But recently the shoe has been on the other foot.
Sullivan County Accounts and Budgets Director Larry Bailey said Thursday that his office has been receiving calls from local businesses seeking payment for past-due bills owed by the county’s emergency medical service, which responds to 9-1-1 calls countywide.
Bailey said that as he spoke — at a hastily called meeting of the county’s budget committee, in a backroom of the historic Sullivan County Courthouse after a monthly work session of the full Sullivan County Commission — more than $60,000 in unpaid bills owed by the EMS lay on a desk in his office.
That, coupled with his office’s having just made payroll for EMS employees for the most recent pay period, left the service about $79,000 in the red, Bailey said.
He asked the committee to authorize his office to immediately transfer the roughly $300,000 balance of capital funding included in this year’s county budget for the EMS, to cover its operational costs.
The group did so, with only Commissioner Mark Vance voting “no.”
Vance said that money was only added to the EMS budget to pay for much-needed ambulances.
Bailey said replacing worn-out ambulances won’t do much good if you can’t pay the emergency personnel to run calls — and hopes are that the money transfer is a temporary situation until another solution is found for revenue problems at the EMS.
EMS Director Gary Mayes said revenue has been on a steady decline in recent years due to changes in reimbursement guidelines by Medicare and by a shift toward more and more patients being “self-pay” because of much higher deductibles.
Mayes said the problem is not unique to Sullivan County EMS, but is pervasive among ambulance services — both public and private — across not only Northeast Tennessee, but nationwide.
While the EMS would ideally like to have 65 days worth of “cash on hand,“ it now operates with only about four days worth of cash on hand, Mayes said.

▶ **Information supplied**:
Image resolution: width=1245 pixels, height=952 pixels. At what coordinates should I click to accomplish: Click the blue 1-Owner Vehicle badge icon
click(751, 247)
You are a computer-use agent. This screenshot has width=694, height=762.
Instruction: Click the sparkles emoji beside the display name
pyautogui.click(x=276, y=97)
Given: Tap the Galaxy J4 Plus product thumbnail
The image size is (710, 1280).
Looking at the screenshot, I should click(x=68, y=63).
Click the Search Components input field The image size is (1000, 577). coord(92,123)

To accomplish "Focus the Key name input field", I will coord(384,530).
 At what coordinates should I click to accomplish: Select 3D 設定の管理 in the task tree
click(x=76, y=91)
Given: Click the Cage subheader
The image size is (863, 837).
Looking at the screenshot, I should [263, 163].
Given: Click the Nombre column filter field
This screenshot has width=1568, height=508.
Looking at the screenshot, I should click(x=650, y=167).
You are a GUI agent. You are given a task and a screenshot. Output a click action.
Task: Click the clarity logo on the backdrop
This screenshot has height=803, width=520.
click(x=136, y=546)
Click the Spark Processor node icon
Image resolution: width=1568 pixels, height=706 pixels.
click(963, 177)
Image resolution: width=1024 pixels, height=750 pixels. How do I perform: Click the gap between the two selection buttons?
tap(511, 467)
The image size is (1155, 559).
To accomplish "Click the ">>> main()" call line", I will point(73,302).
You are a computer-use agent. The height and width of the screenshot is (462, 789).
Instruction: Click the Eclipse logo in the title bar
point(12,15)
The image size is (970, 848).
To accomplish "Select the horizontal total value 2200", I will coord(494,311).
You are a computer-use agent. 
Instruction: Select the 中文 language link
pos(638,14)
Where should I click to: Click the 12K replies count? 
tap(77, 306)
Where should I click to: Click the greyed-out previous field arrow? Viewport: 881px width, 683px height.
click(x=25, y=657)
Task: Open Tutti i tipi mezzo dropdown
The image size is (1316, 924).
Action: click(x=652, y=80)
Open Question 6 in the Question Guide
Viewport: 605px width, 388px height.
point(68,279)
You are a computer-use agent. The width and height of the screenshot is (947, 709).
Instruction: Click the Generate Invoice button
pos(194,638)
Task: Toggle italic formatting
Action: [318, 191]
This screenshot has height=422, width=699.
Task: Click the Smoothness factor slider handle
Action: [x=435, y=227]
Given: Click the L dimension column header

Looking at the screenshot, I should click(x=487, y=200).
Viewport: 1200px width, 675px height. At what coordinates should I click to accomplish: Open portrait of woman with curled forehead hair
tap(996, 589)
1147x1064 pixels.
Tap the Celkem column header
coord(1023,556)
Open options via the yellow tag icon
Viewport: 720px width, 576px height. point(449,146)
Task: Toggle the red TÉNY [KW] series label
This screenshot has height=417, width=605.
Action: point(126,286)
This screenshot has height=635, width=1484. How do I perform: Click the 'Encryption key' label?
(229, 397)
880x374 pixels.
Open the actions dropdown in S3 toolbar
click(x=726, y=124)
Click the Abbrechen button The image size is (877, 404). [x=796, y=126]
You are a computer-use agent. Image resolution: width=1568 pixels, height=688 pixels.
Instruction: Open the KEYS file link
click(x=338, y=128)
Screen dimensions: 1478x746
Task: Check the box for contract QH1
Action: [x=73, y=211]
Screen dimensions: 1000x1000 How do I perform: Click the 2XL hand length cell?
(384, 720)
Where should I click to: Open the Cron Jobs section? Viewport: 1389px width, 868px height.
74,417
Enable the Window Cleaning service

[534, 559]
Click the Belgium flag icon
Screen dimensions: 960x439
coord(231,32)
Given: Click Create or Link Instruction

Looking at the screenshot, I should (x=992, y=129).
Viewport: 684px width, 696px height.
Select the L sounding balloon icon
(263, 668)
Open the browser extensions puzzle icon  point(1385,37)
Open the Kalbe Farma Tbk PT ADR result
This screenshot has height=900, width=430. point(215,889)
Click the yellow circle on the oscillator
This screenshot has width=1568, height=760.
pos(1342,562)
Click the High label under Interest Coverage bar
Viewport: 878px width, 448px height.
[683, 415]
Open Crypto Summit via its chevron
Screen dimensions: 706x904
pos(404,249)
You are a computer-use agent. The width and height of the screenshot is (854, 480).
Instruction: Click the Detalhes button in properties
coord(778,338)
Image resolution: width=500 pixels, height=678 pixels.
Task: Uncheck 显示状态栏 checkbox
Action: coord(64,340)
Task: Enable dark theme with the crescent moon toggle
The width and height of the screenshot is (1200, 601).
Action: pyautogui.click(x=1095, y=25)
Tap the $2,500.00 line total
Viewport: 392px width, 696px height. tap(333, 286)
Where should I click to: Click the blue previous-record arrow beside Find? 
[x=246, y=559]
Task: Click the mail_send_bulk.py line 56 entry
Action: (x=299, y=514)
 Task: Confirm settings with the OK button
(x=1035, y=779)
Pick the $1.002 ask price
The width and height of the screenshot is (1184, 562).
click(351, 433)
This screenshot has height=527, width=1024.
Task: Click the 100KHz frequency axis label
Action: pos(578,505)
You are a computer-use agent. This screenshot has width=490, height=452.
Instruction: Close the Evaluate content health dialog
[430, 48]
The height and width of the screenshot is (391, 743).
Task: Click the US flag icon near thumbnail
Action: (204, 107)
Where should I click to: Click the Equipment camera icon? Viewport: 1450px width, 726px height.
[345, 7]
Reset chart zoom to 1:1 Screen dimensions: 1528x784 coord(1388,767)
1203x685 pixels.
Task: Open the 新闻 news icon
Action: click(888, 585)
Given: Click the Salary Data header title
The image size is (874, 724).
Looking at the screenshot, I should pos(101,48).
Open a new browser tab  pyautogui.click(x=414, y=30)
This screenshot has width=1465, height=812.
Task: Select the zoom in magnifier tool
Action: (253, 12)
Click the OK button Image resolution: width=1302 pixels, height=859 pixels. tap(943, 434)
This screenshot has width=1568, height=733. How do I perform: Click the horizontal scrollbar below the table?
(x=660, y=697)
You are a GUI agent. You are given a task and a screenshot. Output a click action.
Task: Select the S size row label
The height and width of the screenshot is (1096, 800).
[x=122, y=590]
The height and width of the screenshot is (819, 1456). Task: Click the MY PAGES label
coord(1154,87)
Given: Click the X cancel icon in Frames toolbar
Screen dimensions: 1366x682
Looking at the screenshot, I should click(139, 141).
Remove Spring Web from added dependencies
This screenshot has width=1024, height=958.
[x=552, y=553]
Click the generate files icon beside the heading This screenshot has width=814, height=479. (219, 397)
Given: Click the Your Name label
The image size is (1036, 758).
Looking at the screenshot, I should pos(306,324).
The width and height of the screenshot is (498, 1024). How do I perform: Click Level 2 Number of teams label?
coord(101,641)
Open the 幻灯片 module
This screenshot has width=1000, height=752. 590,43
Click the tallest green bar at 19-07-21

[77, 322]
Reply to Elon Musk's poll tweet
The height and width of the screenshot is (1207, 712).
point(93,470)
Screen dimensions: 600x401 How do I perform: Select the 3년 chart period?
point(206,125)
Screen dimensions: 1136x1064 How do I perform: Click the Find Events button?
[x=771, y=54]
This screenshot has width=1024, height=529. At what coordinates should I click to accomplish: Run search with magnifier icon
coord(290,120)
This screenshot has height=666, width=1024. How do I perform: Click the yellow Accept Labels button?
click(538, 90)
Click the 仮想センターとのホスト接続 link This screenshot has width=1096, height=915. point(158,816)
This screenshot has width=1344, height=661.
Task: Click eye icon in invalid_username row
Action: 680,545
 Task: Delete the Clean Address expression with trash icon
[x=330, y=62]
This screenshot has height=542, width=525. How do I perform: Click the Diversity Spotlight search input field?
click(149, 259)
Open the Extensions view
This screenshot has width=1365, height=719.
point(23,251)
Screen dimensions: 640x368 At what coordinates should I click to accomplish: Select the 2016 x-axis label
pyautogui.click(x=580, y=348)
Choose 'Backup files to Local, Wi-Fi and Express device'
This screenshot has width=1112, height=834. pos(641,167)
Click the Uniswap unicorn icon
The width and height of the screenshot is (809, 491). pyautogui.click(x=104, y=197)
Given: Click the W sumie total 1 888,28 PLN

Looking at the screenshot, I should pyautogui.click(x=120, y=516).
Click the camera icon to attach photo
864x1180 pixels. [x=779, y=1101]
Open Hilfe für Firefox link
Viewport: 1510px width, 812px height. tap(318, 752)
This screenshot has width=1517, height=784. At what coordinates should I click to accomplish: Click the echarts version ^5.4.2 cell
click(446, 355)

▶ **Task item**: Please list every person named in the Sullivan County EMS article, along with the title the article gives each one. The data has no connection to the Sullivan County EMS article.

▶ **Exercise response**:
- Larry Bailey: Sullivan County Accounts and Budgets Director
- Mark Vance: Commissioner
- Gary Mayes: EMS Director